Georgia is actively positioning itself as a transit route connecting Asia and Europe. Tbilisi has successfully managed to gain a key position of bridge, connecting Azerbaijan with Turkey and enabling Azerbaijani energy resources to reach Europe and beyond. The Baku-Tbilisi Jeyhan oil and Baku-Tbilisi-Erzurum gas pipelines are key examples of Georgia’s success in its efforts. The Trans Anatolian pipeline under construction, as well as the launch of the Baku-Tbilisi-Kars railway, further fomented Georgia’s position as a reliable transit country not only for Azerbaijan, but potentially for Central Asia and China. If parts of Chinese cargo bound for Europe pass along the China-Kazakhstan-Caspian Sea-Azerbaijan-Georgia route, it may have a significant positive impact on Georgia’s economy.

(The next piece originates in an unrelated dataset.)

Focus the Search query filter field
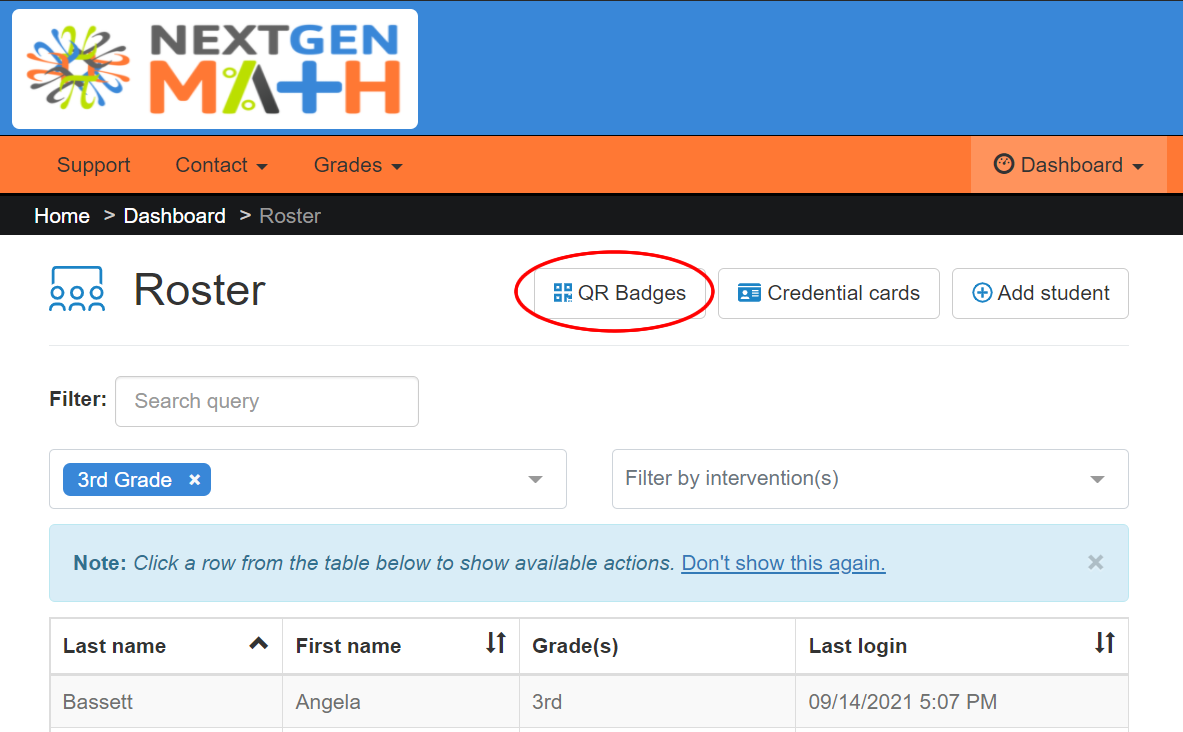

However, the deepening relations with Azerbaijan and Turkey inevitably result in their growing influence in Georgia. Regardless of current strategic partnership with both Ankara and Baku, Tbilisi needs transit diversification. In this context, the “Persian Gulf-Black Sea” multimodal transport corridor project, which envisages connecting Iran with Europe via Armenia and Georgia, may play a vital role. Negotiations to start the project were launched in 2016, and most likely an intergovernmental agreement will be signed by end of 2018. This project will foster Georgia’s role as a key transit player not only in East-West but also in the North-South direction. The possibility to connect Iran with Europe will increase the geopolitical potential of Georgia and will provide it with necessary leverage in its regional policy. In this context, the role of Armenia is key as a reliable partner and a land bridge for Georgia to Iran. The current projects in electricity transmission, which envisage the construction of new high voltage transmitting lines connecting Armenia with Georgia and Iran, may create a possibility for Georgia to enter not only Armenian but also the Iranian energy markets.
Thus, both Armenia and Georgia need diversification in their foreign trade and transit policy. They are positioned well to support each other in furthering their strategic interests. The two governments, as well as the Armenian and Georgian expert community, should focus more attention on factors favoring the strategic partnership between two states as this will provide a sound base for mutual relations moving beyond the tourism and export/import spheres.
Dr. Benyamin Poghosyan
is the Executive Director, Political Science Association of Armenia.